This is the week of the year our barn is at its emptiest, right before it fills up again. There is something very lonely about a barn completely empty of its hay stores. Its hollow interior echoes with a century of farmers’ voices, whether soothing an upset cow during a difficult milking, or uncovering a litter of kittens high in a hay loft, possibly shouting orders to a steady workhorse, even startling out loud as a barn owl flies low overhead, or grumbling over a dead tractor battery. The dust motes lazily drift by in the twilight, seemingly forever suspended above the straw covered wood floor, floating protected from the cooling evening breezes.
There is no heart beat left in an empty barn. It is in full arrest, all life blood drained out, vital signs flat lined. I can hardly bear to go inside.
If the weather cooperates before July 4, we’ll be cutting the grass the first day, strewing it about on the field to dry in a process called “tedding” the next, raking it into windrows the third, and then baling it for pick up by our “family and friends” hay crew. Suddenly, the barn is shocked back to a pulse, with the throb of voices, music blaring, dust and pollen flying chaotically, the rattle of the electric “elevator” hauling bales from wagon to loft, the grunts and groans of the crew as they heft and heave the bales into place in the stack. This often goes on late into the night, the barn ablaze with lights, the barnyard buzzing with excitement and activity. It almost looks as if it is on fire.
Vital signs measurable, rhythm restored, volume depletion reversed, prognosis good for another year.
A healthy rhythm is elusive in this modern age of full time jobs off the farm, necessitating careful coordination with the schedule of the farmer who cuts and bales for many neighbors all within the same window of good weather, plus adding in the high cost of fuel and labor. The farmer races his equipment from field to field, swooping around with a goliath tractor taking 12 foot swaths, raising dust clouds, and then on to the next job. It is so unlike the rhythm of a century ago when a horse drawn mower cut the tall grass in a gentle four foot swath, with a pulsing shh shh shh shh shh shh tempo that could be heard stretching across the fields. It is an unfamiliar sound today, the almost-silence of no motor at all, just the jingle of the harness and the mower blades slicing back and forth as the team pulls the equipment down the field. We’ve lost the peacefulness of a team of horses at work, necessitating a slower pace and the need to stop at the end of a row for a breather.

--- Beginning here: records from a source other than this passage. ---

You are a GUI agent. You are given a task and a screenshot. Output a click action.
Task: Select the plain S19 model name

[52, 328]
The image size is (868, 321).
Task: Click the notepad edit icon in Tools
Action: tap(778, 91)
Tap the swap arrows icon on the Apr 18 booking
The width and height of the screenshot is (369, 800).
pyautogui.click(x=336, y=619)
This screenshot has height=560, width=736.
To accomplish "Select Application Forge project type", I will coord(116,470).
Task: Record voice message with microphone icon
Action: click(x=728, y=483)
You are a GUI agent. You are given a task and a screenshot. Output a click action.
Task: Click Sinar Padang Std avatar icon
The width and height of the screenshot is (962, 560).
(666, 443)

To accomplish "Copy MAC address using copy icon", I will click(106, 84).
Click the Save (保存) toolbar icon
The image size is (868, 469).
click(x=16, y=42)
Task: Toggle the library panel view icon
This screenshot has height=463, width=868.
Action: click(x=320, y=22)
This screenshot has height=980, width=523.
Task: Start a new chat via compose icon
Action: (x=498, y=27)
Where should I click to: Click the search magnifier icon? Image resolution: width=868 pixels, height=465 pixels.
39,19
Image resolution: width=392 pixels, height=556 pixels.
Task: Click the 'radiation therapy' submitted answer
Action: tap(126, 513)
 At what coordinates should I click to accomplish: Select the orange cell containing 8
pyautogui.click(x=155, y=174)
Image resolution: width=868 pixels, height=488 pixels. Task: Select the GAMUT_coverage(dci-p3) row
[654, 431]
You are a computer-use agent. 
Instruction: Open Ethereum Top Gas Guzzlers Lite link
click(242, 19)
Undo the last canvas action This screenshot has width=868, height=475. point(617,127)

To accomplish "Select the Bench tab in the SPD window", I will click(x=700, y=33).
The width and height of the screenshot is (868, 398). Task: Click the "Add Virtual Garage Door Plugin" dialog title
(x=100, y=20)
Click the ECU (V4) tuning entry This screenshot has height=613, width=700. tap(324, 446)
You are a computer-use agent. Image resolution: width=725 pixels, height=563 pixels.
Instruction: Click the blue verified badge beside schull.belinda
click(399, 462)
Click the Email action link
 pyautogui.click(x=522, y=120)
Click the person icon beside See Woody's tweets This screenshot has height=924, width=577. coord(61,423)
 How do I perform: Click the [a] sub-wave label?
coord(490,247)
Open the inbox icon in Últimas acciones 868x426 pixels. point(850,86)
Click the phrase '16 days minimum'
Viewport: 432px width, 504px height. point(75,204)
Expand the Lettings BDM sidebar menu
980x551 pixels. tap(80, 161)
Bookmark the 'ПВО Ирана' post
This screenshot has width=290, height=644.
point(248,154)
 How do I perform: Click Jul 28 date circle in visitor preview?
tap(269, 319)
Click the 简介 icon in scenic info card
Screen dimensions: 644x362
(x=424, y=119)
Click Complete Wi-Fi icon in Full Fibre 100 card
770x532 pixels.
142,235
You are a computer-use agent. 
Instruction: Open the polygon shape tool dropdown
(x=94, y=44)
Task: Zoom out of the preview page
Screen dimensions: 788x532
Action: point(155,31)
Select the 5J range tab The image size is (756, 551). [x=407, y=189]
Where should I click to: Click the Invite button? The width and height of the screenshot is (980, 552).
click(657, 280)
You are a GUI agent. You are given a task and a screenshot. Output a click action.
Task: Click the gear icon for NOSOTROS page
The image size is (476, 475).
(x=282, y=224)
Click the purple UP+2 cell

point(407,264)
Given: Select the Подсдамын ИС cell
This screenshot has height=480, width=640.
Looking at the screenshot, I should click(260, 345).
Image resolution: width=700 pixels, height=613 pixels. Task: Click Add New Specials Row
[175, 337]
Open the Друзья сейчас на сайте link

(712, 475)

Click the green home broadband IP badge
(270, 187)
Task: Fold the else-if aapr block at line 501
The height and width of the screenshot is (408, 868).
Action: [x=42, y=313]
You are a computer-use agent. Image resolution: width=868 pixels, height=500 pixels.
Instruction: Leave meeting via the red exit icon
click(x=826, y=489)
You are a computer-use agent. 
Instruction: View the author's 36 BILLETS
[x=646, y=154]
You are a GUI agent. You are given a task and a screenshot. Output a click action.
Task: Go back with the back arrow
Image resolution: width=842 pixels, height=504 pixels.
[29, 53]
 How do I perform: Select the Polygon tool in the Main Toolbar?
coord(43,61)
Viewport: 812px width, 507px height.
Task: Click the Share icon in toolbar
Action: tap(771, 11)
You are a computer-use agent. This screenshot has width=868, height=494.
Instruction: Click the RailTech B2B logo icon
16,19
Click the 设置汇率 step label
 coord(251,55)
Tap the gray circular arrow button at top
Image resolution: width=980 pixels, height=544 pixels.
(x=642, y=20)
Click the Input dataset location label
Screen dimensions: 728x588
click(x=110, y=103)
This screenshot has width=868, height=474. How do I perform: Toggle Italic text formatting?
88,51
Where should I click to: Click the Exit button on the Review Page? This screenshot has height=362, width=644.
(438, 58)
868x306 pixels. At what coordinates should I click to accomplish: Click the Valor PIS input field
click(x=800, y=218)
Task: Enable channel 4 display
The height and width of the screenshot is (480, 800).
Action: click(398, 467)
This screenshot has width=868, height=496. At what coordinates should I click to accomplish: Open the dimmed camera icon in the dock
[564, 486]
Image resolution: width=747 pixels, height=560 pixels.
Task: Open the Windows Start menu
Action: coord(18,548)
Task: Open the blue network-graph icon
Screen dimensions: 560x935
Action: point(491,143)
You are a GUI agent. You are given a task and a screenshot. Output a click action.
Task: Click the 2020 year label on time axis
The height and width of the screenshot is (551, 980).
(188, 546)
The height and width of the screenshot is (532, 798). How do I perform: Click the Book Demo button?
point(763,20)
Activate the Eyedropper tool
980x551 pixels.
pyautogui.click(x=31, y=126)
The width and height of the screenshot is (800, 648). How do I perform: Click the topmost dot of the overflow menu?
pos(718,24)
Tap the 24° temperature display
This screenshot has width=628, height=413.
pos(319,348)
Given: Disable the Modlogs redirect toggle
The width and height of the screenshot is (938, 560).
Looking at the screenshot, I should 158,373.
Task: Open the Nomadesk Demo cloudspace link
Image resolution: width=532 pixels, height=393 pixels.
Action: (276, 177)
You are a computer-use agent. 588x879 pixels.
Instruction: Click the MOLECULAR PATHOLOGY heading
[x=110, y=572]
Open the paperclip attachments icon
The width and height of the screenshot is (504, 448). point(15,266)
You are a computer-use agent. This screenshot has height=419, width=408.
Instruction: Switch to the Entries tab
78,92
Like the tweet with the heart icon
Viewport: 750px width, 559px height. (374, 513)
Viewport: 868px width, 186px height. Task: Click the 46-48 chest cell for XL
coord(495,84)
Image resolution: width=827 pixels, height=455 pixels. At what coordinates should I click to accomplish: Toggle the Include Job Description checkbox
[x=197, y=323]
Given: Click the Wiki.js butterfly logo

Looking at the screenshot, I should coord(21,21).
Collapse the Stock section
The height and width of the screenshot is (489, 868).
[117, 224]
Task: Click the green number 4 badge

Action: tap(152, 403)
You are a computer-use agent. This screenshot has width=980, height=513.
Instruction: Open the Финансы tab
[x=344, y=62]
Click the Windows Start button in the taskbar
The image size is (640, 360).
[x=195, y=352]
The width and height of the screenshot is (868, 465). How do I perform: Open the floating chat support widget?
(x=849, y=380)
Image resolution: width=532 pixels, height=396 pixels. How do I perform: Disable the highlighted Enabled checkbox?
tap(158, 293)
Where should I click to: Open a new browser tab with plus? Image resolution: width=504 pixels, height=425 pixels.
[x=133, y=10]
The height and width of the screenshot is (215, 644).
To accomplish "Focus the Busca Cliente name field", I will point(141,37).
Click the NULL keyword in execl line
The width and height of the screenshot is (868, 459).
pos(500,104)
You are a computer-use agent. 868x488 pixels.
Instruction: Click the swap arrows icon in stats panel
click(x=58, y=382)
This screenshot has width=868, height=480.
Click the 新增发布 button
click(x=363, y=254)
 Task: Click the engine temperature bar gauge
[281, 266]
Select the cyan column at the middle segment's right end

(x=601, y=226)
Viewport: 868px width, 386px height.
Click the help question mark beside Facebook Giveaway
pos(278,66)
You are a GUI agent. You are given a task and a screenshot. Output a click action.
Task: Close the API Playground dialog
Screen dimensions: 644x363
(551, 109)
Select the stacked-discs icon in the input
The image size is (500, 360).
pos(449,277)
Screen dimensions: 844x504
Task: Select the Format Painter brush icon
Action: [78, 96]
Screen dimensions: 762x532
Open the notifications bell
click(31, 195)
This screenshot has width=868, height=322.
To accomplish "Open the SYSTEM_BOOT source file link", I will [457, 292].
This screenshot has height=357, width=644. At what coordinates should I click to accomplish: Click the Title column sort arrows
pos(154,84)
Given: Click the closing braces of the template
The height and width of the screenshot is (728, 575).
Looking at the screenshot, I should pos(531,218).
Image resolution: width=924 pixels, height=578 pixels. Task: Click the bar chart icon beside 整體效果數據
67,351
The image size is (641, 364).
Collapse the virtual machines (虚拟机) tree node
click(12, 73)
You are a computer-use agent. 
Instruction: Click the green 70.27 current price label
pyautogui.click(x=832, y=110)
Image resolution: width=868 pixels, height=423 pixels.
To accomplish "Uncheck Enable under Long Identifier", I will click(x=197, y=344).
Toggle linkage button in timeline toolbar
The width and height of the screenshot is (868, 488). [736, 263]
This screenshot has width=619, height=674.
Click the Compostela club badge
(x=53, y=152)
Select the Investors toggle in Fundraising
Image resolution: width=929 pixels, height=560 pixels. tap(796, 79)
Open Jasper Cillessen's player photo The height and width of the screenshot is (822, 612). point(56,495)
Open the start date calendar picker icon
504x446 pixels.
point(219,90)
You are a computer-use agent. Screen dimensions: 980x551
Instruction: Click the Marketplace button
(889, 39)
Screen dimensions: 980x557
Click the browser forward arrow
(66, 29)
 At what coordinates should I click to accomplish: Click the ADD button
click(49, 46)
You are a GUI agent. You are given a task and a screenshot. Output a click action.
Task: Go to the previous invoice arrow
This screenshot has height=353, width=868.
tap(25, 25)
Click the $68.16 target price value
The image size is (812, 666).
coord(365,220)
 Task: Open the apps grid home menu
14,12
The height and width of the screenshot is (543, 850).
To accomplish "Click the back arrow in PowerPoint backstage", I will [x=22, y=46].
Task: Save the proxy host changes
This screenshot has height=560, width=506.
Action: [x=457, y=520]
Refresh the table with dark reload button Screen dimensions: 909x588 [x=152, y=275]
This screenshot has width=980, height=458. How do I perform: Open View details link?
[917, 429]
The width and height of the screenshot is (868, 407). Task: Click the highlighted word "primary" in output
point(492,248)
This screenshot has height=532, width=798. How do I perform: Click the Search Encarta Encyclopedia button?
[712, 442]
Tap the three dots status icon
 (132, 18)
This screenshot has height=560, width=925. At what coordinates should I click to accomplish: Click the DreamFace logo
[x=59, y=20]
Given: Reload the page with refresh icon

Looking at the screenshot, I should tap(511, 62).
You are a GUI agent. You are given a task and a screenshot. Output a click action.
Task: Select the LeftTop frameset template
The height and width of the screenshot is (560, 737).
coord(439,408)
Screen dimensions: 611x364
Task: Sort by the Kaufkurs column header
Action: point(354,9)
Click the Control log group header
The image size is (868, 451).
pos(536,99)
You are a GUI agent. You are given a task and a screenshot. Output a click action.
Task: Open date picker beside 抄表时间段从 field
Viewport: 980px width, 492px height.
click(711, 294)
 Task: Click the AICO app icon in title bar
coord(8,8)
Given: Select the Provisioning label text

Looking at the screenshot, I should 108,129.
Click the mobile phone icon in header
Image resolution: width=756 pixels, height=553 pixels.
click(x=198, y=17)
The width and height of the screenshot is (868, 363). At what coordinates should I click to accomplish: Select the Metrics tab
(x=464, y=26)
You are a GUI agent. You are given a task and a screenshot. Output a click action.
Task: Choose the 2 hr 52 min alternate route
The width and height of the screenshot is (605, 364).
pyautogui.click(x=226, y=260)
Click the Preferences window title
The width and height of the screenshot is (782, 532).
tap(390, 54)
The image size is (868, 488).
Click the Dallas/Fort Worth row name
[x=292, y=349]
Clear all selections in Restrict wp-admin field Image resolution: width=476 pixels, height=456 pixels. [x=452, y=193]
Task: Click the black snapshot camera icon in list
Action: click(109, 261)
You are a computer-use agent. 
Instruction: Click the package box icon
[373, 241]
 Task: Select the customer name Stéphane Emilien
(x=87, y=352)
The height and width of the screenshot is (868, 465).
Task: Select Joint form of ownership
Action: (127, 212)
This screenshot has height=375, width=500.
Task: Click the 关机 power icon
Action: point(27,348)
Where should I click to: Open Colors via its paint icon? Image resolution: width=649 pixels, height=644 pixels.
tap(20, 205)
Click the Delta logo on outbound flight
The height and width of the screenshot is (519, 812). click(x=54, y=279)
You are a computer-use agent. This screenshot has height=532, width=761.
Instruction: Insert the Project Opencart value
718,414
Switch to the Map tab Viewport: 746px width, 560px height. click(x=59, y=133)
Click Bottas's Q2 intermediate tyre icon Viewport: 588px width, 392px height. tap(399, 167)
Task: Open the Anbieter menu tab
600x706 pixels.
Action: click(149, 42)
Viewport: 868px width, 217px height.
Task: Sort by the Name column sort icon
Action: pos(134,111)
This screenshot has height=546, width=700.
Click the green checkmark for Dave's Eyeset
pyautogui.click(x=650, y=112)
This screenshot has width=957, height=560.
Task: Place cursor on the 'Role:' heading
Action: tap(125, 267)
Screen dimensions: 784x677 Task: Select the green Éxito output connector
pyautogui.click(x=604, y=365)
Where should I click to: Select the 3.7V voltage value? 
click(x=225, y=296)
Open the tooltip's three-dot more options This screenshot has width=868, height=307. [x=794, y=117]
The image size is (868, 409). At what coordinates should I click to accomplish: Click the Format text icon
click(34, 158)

The old barn will be resuscitated once again. Its floor will creak with the weight of the hay bales, the walls will groan with the pressure of stacks. The missing shingles on the roof will be replaced and the doors locked tight against the winter winds. But it will be breathing on its own, having needed only a short rest these last few weeks.
Inside, once again, filled to the brim, life is held tight by twine, just waiting to be released.